How should pure components use dispatcher and state
Pure factor can receive observables as input current, but they should not have the dispatcher or case observable insert into them, as this would pickle them to this particular application, making them not recyclable.
If a pure basic wants to dispatch an action, it rather issues an event via
EventEmitter, and its the good component that will ante up to the event emitted it and in response dispatch an action.
Comparison of building Angular 2 apps with Redux
Let’s keep in mind that we will before need to know RxJs to use Angular 2, because Observables are part of the Angular 2 API for stuff like Forms or Http.
And as per the docs of Redux itself, the same approch as Redux can be resolve in RxJs using the scan driver and a couple of operators more, as we have just saw. Also RxJs is before shipped with Angular 2.
So it would seem to make impression when coming across use capsule that require Flux to appliance them in RxJs instead of Redux, if by anything else by a matter of using a library we already have to know how in any case. Using a Redux implementation made in RxJs like ngrx is a good way to go too.

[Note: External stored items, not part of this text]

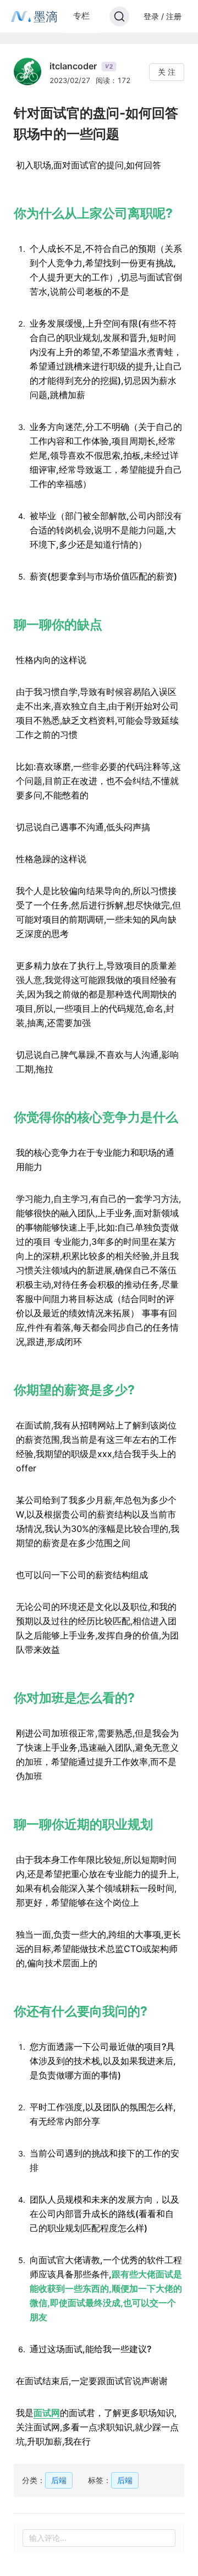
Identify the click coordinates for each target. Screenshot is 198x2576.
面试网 (47, 2412)
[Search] (119, 16)
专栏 (81, 15)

In the end the solid approach around Redux are more large than the library itself.
Another available alternative to separate atom of state function is to build an application around the notion of observable data services.
Its still early for the Angular 2 community to know what will a typical Angular 2 application look like, and how state will be handled.
With all these benefit, its easy to baggy sight of thing important. There are for sure ways to do Flux-like apps in Angular 2, but the main question is do we really need a Flux-like architecture for our entire application?